Wanita dalam Pandangan Islam
Wanita merupakan pembahasan yang sangat penting terutama terkait eksistensi wanita dalam dalam membangun bangsa ini. Seperti yang kita ketahui selama ini wanita adalah setengah dari bangsa, karena memiliki pengaruh yang sangat dominan bagi keberlangsungan sebuah bangsa, terlebih wanitalah yang akan melahirkan dan mendidik para generasi yang akan datang sekaligus pemberi pengaruh pertama kali bagi kehidupan generasi dan pemimpin bangsa. Dari sekian tugas penting yang dimiliki oleh wanita, kita memahami bahwa wanita bukan makhluk kelas dua setelah laki-laki, hal ini juga telah jelas diatur dalam Islam, yaitu dengan cara membangun sistem, membuat kaidah dan rambu-rambu yang lebih terperinci dalam pembahasan mengenai wanita.
Terkait dengan perhatian dan apa yang telah disumbangkan Islam terhadap kaum wanita, hal ini sudah jelas sekali tertulis dalam Al Qur’an dan Hadits, sebagaimana sabda Rasulullah SAW dalam kutbah Haji Wada :
“Perlakukan kaum wanita dengan baik.” (Al-Hadits)
Wanita bukanlah “budak peradaban”, seperti anggapan orang jahiliyah terdahulu dan perilaku budaya masyarakat sekarang yang merendahkan kaum perempuan. Anggapan seperti ini telah ditepis sejak Islam datang ke muka bumi. Bahkan Rasulullah SAW memuliakan kaum wanita dengan memperlakukan mereka dengan sebaik-baiknya perlakuan dengan memperhatikan perasaan kaum perempuan. Perhatikan kisah Rasulullah bersama istri-istrinya, anak-anak perempuannya dan para shahabiyah.
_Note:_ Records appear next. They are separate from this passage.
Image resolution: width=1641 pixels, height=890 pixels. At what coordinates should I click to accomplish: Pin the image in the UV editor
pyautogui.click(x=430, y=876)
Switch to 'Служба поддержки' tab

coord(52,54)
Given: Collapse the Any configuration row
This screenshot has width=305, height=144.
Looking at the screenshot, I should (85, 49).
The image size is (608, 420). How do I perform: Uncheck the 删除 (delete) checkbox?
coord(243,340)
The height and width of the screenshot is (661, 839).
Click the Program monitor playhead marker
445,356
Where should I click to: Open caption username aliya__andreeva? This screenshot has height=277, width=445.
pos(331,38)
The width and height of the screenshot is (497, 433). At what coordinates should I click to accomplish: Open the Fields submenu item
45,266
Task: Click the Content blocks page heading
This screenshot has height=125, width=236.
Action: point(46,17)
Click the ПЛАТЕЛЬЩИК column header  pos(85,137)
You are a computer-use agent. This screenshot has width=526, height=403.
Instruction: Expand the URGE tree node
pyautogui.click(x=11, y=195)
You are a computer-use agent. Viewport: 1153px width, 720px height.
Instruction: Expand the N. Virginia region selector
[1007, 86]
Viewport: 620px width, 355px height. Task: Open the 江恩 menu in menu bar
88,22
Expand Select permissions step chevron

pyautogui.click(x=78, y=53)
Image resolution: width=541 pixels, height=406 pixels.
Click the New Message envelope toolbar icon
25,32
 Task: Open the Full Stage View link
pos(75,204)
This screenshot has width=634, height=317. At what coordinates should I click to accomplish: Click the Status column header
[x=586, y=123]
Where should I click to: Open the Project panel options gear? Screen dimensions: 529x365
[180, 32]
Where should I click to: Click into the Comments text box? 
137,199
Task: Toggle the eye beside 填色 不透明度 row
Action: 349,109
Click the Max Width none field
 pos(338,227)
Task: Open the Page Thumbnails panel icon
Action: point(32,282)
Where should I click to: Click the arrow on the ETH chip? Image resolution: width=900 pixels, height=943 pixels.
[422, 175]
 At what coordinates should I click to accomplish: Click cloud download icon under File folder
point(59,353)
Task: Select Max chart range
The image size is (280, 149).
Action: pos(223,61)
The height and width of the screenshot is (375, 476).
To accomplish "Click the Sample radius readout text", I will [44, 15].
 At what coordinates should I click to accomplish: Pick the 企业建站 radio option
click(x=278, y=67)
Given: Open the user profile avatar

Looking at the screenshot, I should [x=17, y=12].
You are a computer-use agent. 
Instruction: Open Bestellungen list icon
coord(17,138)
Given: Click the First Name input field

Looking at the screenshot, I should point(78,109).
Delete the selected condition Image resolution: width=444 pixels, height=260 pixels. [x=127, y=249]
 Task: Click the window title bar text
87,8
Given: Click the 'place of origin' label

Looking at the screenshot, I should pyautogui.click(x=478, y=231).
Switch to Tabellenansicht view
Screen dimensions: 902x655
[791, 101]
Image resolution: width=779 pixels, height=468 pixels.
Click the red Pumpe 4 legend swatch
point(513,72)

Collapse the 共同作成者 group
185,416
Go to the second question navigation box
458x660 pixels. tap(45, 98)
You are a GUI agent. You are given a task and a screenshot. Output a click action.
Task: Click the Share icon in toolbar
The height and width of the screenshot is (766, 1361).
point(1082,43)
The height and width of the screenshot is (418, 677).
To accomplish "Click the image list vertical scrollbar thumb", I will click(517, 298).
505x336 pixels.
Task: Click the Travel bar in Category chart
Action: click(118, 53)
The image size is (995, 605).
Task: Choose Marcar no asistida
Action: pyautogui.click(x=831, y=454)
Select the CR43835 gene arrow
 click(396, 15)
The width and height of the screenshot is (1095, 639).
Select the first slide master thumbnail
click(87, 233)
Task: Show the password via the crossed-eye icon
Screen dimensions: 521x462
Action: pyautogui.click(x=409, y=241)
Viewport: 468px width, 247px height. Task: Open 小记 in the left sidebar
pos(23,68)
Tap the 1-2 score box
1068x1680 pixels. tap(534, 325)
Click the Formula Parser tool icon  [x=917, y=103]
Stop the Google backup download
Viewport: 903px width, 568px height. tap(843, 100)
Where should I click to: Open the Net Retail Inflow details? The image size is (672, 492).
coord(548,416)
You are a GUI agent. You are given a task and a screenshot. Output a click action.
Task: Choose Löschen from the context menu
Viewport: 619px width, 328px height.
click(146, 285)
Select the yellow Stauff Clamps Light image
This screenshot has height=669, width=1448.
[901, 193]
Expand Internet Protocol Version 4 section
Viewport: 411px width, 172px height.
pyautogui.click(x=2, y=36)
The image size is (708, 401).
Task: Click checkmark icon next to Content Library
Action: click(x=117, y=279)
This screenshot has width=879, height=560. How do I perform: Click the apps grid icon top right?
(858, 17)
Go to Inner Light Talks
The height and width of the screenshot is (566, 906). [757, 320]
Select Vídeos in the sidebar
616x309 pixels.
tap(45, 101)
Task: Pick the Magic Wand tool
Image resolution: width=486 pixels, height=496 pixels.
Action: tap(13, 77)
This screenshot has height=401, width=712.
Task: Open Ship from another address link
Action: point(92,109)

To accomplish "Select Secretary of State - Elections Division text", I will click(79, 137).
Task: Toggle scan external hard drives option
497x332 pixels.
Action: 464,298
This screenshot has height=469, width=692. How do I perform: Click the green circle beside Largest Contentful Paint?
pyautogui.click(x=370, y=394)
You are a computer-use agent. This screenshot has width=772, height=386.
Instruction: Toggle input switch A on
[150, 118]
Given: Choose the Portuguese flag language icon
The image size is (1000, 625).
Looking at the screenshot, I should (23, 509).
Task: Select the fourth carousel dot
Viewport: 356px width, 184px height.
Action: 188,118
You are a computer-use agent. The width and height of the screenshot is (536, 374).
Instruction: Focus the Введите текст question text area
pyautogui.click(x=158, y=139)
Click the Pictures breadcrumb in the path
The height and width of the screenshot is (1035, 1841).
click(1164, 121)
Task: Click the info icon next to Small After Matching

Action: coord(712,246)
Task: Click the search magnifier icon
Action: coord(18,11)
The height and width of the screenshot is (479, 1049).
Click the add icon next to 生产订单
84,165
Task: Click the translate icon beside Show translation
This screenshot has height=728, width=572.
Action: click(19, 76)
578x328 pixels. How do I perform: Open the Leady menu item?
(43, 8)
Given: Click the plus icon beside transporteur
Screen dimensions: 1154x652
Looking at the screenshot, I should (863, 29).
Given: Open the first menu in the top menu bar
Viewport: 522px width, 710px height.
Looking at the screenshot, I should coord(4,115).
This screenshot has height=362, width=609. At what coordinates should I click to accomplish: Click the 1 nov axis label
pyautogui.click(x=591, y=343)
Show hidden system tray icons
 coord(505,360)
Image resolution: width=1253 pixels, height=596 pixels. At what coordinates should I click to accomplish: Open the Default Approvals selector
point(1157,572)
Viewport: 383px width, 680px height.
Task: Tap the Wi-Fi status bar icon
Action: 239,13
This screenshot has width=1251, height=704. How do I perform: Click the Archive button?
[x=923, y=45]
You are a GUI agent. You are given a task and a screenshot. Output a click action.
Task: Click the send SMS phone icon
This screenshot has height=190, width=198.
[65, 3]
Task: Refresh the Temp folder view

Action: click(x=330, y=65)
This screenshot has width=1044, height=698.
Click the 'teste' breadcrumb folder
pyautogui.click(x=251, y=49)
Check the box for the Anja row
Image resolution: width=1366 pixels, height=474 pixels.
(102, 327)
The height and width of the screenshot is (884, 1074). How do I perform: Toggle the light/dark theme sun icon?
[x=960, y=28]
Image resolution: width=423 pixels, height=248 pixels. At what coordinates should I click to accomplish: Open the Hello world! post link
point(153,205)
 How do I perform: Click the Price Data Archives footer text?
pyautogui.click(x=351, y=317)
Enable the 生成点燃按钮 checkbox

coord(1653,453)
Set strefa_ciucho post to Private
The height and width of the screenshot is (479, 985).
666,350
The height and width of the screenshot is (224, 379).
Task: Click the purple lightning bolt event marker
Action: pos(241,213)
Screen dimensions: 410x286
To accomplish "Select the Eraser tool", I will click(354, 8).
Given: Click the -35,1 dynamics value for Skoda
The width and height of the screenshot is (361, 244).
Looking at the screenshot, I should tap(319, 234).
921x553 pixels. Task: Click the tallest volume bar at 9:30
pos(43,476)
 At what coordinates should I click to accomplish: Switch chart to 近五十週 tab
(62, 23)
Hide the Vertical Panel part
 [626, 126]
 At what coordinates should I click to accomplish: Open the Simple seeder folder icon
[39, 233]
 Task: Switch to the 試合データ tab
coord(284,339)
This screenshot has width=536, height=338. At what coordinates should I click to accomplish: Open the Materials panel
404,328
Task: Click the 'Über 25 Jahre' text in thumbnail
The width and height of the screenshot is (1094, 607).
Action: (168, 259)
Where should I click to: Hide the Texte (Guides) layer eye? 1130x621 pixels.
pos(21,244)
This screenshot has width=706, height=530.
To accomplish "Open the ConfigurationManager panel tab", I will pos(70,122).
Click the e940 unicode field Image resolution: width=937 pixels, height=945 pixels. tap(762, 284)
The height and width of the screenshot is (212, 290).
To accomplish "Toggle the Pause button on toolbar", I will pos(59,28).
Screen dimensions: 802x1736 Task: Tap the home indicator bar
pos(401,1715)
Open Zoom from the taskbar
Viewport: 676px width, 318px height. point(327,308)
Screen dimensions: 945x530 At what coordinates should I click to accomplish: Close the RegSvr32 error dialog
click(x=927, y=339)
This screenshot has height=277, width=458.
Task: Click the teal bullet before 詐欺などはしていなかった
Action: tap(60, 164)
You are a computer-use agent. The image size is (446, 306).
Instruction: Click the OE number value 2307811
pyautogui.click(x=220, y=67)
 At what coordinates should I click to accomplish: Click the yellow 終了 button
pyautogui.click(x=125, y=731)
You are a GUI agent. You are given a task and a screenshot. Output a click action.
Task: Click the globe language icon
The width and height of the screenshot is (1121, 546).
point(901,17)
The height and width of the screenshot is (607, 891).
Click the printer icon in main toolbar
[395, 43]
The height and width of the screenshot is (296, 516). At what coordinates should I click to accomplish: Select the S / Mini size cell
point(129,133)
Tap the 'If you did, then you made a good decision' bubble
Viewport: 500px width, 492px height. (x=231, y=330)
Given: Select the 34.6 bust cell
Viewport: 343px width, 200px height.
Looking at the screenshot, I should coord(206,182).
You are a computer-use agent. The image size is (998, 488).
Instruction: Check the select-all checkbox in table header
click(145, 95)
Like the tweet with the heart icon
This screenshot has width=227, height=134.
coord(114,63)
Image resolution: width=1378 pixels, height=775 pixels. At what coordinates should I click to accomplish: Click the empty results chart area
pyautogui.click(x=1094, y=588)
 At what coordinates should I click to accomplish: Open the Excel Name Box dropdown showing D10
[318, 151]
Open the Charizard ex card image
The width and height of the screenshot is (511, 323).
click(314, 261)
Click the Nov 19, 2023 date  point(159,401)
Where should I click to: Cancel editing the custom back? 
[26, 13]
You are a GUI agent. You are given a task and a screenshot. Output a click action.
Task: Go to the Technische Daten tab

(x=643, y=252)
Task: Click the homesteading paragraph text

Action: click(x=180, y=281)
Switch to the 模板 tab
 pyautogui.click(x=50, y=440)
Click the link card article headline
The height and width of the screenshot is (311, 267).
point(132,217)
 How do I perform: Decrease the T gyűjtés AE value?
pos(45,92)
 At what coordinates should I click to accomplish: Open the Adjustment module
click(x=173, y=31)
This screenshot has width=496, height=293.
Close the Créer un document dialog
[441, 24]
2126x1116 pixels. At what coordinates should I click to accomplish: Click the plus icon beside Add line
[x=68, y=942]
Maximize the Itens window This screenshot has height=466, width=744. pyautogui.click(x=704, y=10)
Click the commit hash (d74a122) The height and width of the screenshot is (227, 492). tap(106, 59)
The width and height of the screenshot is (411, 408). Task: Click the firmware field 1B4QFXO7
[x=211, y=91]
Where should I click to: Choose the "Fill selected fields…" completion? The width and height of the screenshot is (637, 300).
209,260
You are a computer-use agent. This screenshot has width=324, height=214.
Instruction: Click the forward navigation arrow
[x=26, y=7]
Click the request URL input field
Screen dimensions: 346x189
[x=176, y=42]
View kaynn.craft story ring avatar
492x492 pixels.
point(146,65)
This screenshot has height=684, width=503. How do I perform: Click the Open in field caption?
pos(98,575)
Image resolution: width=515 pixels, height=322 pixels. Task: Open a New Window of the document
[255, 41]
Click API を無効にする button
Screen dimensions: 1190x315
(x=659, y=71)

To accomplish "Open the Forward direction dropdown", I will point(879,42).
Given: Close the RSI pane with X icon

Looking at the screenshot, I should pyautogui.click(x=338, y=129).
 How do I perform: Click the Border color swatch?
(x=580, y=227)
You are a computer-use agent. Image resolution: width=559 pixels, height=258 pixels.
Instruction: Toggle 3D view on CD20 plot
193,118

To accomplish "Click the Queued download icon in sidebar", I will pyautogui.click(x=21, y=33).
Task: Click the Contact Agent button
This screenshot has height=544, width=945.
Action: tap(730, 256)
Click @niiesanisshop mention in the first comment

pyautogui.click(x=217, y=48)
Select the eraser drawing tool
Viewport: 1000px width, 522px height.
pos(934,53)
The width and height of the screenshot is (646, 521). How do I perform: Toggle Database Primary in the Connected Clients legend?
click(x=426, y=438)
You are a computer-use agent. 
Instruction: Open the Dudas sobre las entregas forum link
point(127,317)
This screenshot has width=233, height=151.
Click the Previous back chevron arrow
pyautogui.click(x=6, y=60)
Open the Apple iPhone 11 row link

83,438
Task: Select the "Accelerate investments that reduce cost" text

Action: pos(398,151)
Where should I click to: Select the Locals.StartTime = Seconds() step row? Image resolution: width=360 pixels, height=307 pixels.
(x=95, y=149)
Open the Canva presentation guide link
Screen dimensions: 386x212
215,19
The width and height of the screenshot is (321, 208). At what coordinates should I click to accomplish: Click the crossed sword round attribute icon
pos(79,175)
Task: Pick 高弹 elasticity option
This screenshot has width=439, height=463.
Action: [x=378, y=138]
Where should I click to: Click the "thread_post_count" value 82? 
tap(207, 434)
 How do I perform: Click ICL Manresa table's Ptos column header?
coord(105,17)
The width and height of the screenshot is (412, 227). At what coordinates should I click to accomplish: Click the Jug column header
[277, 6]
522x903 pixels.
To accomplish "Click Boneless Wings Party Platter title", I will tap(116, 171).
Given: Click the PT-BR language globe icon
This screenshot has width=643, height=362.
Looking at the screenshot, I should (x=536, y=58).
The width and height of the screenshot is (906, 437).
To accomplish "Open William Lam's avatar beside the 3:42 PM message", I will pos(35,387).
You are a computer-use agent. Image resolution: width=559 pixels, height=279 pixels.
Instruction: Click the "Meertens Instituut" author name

Begitulah Islam memandang wanita, lantas mengapa di era globalisasi sekarang ini kita masih saja mendengar teriakan seorang wanita yang menuntut hak-haknya. Sehingga lahirlah wacana kesetaraan gender dan feminisme? Islam memberikan kesetaraan hak antara kaum pria dan wanita, berbeda dengan cara pandang feminisme yang dibawa oleh sekelompok aktivis wanita Barat dengan berbagai definisi yang sangat relatif dengan makna yang paling mendasar, yaitu keyakinan bahwa perempuan benar-benar bagian dari manusia, dan bukan jenis yang terpisah. Allah menjelaskan tentang penciptaan manusia, sebagaimana firman-Nya :
“Hai sekalian manusia, bertakwalah kepada tuhanmu yang telah menciptakan kamu dari diri yang satu, dan daripada Allah menciptakan isterinya; dan dari pada keduanya Allah mengembangbiakkan pria dan wanita yang banyak. Dan bertakwalah kepada Allah yang dengan (Mempergunakan) nama-Nya kamu saling meminta satu sama lain, dan (peliharalah) hubungan silaturrahim, Sesungguhnya Allah selalu menjaga dan mengawasi kamu. (QS An-Nisaa : 1)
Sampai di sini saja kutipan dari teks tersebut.